Record/replay mechanism, that could be enabled through icount mode, expects
the virtual devices to satisfy the following requirements.

The main idea behind this document is that everything that affects
the guest state during execution in icount mode should be deterministic.

Timers
======

All virtual devices should use virtual clock for timers that change the guest
state. Virtual clock is deterministic, therefore such timers are deterministic
too.

Virtual devices can also use realtime clock for the events that do not change
the guest state directly. When the clock ticking should depend on VM execution
speed, use virtual clock with EXTERNAL attribute. It is not deterministic,
but its speed depends on the guest execution. This clock is used by
the virtual devices (e.g., slirp routing device) that lie outside the
replayed guest.

Bottom halves
=============

Bottom half callbacks, that affect the guest state, should be invoked through
replay_bh_schedule_event or replay_bh_schedule_oneshot_event functions.
Their invocations are saved in record mode and synchronized with the existing
log in replay mode.

Saving/restoring the VM state
=============================

All fields in the device state structure (including virtual timers)
should be restored by loadvm to the same values they had before savevm.
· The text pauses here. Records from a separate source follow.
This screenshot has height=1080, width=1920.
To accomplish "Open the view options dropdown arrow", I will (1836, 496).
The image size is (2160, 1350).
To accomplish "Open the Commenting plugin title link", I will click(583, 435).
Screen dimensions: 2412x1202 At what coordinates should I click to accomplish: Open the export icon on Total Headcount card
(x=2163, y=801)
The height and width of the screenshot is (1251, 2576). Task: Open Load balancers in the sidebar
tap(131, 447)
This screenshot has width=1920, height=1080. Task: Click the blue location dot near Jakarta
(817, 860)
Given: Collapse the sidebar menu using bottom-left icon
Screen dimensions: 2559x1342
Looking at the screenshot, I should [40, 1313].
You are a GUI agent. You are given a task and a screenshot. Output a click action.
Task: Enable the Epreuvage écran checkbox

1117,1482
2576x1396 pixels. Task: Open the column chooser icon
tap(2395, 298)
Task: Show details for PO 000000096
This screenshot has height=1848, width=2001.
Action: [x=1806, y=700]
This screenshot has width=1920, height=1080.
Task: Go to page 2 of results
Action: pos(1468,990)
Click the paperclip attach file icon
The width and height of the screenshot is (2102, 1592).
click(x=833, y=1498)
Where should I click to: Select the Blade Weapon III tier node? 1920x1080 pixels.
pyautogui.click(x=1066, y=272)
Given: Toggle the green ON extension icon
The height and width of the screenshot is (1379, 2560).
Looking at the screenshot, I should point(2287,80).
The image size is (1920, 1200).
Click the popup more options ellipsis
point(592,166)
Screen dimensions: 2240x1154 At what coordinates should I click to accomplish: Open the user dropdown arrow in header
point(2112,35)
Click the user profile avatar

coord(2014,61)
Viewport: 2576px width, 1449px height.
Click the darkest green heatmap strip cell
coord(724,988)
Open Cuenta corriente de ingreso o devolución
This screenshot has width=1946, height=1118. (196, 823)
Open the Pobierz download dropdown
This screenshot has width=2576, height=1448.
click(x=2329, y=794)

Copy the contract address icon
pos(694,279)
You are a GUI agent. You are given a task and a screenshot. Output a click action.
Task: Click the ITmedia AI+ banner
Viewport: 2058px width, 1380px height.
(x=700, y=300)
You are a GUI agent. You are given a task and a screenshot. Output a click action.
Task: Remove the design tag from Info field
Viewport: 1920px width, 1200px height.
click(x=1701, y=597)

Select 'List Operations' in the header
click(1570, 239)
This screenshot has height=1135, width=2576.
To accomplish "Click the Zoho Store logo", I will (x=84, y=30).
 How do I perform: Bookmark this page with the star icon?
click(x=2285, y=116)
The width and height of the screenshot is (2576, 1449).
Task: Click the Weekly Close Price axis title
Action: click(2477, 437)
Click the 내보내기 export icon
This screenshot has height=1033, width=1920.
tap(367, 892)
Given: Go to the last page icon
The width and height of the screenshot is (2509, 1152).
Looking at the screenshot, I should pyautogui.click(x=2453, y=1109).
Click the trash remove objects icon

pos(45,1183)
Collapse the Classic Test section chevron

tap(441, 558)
Avoid accessing other devices' state, because the order of saving/restoring
is not defined. It means that you should not call functions like
'update_irq' in post_load callback. Save everything explicitly to avoid
the dependencies that may make restoring the VM state non-deterministic.

Stopping the VM
===============

Stopping the guest should not interfere with its state (with the exception
of the network connections, that could be broken by the remote timeouts).
VM can be stopped at any moment of replay by the user. Restarting the VM
after that stop should not break the replay by the unneeded guest state change.